LoopVec debugging · helpdesk (published)

Stream: helpdesk (published)

Topic: LoopVec debugging

Mason Protter (Sep 25 2021 at 02:41):

chriselrod said:

If you're willing to debug, maybe we can find out why.
But, --

Sure, lemme know what to run

Mason Protter (Sep 25 2021 at 02:45):

Here's one problem I've noticed:

julia> let A = rand(2048, 2408), B = similar(A)
           @btime $B .= $A
           @btime copyto_turbo!($B, $A)
           @btime copyto_tturbo!($B, $A)
       end;
  2.410 ms (0 allocations: 0 bytes)
  4.465 ms (0 allocations: 0 bytes)
  3.399 ms (0 allocations: 0 bytes)

chriselrod (Sep 25 2021 at 02:52):

Apparently __memcpy_avx_unaligned_erms is fast.
How does a simple loop compare?
Note that B .= A forwards to copyto!, which calls memcpy.

I don't see a difference as extreme as you (and tturbo is fastest), but it'd be interesting to find out what exactly memcpy is doing to be so fast.

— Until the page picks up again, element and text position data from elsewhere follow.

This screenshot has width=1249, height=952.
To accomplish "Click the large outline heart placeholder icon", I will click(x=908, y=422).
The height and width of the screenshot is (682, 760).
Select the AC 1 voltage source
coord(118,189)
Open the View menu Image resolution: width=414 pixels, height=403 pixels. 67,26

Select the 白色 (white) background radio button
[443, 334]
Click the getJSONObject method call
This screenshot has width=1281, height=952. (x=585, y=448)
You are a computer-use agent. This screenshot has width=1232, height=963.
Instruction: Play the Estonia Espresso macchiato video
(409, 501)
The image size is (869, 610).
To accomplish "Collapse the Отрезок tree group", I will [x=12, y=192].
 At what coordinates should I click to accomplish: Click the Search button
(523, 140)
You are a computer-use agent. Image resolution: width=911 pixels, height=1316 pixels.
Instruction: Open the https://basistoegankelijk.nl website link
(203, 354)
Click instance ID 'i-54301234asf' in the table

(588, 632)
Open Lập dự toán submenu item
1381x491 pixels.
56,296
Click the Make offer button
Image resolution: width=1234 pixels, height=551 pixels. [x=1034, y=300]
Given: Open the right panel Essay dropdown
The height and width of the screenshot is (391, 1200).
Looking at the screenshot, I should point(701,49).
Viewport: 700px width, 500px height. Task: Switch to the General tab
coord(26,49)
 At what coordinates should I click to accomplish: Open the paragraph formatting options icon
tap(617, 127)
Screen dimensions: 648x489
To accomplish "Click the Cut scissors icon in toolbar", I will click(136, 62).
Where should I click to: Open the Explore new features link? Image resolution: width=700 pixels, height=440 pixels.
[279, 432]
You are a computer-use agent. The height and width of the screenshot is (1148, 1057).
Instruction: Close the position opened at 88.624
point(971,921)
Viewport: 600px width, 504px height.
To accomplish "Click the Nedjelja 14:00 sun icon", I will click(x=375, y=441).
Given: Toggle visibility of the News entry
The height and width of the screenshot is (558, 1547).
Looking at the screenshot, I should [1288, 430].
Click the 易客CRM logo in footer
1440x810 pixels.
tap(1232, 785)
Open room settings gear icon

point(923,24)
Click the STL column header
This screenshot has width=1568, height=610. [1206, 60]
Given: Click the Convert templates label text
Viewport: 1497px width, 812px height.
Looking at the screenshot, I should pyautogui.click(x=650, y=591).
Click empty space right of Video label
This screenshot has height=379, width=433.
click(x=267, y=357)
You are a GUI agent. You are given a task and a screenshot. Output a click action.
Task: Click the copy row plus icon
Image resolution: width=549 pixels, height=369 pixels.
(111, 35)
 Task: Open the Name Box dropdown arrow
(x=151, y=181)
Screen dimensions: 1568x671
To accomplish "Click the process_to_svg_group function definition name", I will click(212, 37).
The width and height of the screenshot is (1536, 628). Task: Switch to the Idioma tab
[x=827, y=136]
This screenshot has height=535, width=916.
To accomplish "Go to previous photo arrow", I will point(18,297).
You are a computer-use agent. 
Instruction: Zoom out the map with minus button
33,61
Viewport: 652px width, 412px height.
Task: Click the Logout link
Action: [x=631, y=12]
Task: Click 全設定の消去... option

Seems like an obviously memory bound problem.

Mason Protter (Sep 25 2021 at 03:31):

julia> function copyto_loop!(B::Array{T}, A::Array{T}) where {T}
           for i in eachindex(A, B)
               B[i] = A[i]
           end
           B
       end
copyto_loop! (generic function with 1 method)

julia> let A = rand(2048, 2408), B = similar(A)
           @btime copyto_loop!($B, $A)
       end;
5.035 ms (0 allocations: 0 bytes)

chriselrod (Sep 25 2021 at 03:39):

With @inbounds?
Anyone know where I can find the code for Julia's memmove?

function unsafe_copyto!(dest::Array{T}, doffs, src::Array{T}, soffs, n) where T
    t1 = @_gc_preserve_begin dest
    t2 = @_gc_preserve_begin src
    destp = pointer(dest, doffs)
    srcp = pointer(src, soffs)
    if !allocatedinline(T)
        ccall(:jl_array_ptr_copy, Cvoid, (Any, Ptr{Cvoid}, Any, Ptr{Cvoid}, Int),
              dest, destp, src, srcp, n)
    elseif isbitstype(T)
        ccall(:memmove, Ptr{Cvoid}, (Ptr{Cvoid}, Ptr{Cvoid}, Csize_t),
              destp, srcp, n * aligned_sizeof(T))
    elseif isbitsunion(T)
        ccall(:memmove, Ptr{Cvoid}, (Ptr{Cvoid}, Ptr{Cvoid}, Csize_t),
              destp, srcp, n * aligned_sizeof(T))
        # copy selector bytes
        ccall(:memmove, Ptr{Cvoid}, (Ptr{Cvoid}, Ptr{Cvoid}, Csize_t),
              ccall(:jl_array_typetagdata, Ptr{UInt8}, (Any,), dest) + doffs - 1,
              ccall(:jl_array_typetagdata, Ptr{UInt8}, (Any,), src) + soffs - 1,
              n)
    else
        _unsafe_copyto!(dest, doffs, src, soffs, n)
    end
    @_gc_preserve_end t2
    @_gc_preserve_end t1
    return dest
end

And, also which memmove is this/where does it come from?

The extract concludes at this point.